次に東北大学の中静先生の事例発表「白神のブナ林は変化しているのか?
~10年間のモニタリング結果から~」
10年間でブナの実が大量に結実した年が1回あったが、その実から発芽した
芽生えはうまく根付かなかった事や、
調査地ではCO2を平均で1ヘクタールあたり0.1トン(日本人1人あたりで1年で10トン放出)しか吸収しておらず二酸化炭素の吸収源にはなっていない事などを報告していただきました。少し難しい部分もありましたが、意外な内容で参加者の皆さんも驚きだったのではないでしょうか?

休憩を挟んで
岩崎中学の生徒さんによる事例発表「私たちが行う十二湖ブナ林モニタリング」
平成17年から十二湖(白神山地の西)で行っているモニタリング調査の結果を発表してくれました。中学生が正確に調査を行い結果をまとめ、それを堂々と発表する姿に頼もしく感じました。将来私たちが行っているモニタリングにもぜひ関わって欲しいですね。




最後の事例発表は、ウォッチング青森の小関孝一代表の「自然を見つめる目~出来ることから始めよう!」です。
まず、生物多様性の3つの危機を説明して地球が大変な事になっていることを説明していただきました。
それから、調査は学者だけが行うのではなく一般の人でも参加できる調査があるので、身近な自然に目を向けるためにも積極的に参加して欲しいと呼びかけました。
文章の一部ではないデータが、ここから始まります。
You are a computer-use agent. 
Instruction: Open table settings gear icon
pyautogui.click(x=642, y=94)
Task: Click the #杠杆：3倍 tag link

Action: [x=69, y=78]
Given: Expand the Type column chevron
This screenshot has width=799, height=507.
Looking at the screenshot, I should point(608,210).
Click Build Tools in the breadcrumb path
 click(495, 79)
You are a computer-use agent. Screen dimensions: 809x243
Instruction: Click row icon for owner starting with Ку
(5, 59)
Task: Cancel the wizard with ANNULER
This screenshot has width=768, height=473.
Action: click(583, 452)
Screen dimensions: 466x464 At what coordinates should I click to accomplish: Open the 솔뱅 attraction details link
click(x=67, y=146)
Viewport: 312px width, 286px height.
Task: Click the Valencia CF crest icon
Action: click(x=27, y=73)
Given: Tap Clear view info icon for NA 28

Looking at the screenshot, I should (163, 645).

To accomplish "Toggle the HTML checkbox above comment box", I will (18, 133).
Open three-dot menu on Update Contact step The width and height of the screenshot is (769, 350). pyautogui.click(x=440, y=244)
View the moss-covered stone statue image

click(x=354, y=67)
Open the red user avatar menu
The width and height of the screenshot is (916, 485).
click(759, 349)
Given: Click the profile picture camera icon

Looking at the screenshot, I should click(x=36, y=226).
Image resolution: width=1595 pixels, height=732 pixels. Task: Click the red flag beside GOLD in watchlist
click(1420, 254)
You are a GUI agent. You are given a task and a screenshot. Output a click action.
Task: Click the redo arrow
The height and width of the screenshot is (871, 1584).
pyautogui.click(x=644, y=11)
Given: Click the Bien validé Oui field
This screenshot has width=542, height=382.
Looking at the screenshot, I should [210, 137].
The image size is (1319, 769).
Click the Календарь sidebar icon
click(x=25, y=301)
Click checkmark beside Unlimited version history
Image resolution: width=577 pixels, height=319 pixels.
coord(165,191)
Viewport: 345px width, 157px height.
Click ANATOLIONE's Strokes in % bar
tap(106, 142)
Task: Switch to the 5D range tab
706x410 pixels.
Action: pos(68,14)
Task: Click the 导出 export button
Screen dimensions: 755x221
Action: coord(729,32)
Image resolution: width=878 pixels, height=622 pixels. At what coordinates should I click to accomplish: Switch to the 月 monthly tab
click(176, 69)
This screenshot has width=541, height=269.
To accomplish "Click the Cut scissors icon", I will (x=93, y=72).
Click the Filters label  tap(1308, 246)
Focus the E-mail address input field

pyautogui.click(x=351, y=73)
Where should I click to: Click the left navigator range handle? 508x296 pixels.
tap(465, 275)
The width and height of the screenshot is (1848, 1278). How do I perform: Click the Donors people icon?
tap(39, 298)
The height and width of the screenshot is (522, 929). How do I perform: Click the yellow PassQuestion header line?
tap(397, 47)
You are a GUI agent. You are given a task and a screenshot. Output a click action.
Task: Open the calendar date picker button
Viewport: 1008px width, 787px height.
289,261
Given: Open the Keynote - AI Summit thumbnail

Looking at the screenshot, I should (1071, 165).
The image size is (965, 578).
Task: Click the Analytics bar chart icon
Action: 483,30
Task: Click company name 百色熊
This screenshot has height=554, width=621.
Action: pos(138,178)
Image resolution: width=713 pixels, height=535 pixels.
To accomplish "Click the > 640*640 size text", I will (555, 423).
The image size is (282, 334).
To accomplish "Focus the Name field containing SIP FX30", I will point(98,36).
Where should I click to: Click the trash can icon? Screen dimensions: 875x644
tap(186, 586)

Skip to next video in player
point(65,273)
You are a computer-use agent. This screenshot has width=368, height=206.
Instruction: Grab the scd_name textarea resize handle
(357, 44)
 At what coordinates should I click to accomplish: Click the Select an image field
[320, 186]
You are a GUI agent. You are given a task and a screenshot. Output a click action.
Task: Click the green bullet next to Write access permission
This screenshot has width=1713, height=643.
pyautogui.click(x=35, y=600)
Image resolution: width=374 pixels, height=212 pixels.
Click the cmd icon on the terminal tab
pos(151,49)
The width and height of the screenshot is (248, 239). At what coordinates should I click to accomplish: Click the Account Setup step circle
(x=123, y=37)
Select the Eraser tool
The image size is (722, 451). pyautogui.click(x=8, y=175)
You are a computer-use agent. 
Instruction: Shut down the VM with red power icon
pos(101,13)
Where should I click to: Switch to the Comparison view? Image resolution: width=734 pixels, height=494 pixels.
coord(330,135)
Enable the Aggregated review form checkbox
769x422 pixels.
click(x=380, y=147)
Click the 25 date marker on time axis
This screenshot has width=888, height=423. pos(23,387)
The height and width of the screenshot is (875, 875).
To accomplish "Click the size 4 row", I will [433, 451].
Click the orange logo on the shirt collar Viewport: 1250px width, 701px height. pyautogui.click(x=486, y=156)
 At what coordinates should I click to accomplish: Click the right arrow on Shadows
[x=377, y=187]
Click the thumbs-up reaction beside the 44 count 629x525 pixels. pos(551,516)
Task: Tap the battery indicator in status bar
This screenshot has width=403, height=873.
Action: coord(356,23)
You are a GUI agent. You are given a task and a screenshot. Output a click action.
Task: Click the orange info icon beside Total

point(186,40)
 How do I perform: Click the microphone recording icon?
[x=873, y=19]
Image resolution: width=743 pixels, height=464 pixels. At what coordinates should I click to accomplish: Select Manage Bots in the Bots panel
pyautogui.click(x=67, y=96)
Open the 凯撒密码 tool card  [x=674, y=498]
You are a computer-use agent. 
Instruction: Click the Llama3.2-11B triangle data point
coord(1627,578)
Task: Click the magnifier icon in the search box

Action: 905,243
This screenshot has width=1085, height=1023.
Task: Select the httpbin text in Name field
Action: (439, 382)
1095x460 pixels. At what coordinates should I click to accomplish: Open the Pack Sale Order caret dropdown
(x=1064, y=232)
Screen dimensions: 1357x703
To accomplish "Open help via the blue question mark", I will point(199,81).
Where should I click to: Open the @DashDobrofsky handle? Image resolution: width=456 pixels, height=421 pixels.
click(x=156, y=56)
私たちの調査も多くのボランティアで成り立っているので、少しでも多くの人が調査に参加して欲しいです。

事例発表の後は、パネルディスカッション「白神山地を見守る力-モニタリングの将来」が行われました。
パネルディスカッションでは、モニタリングに市民が参加する意義や、調査が続いた秘訣、モニタリングの結果を保全に反映する仕組みの必要性が議論され盛り上がりました。




始まる前はどれくらいの人が集まるんだろうととても心配でしたが、
蓋を開けてみると250人もの方々が集まってくれました。
少しでも我々の活動を理解してもらえたでしょうか?
100年のモニタリングを目指してこれからも頑張っていきたいと思います。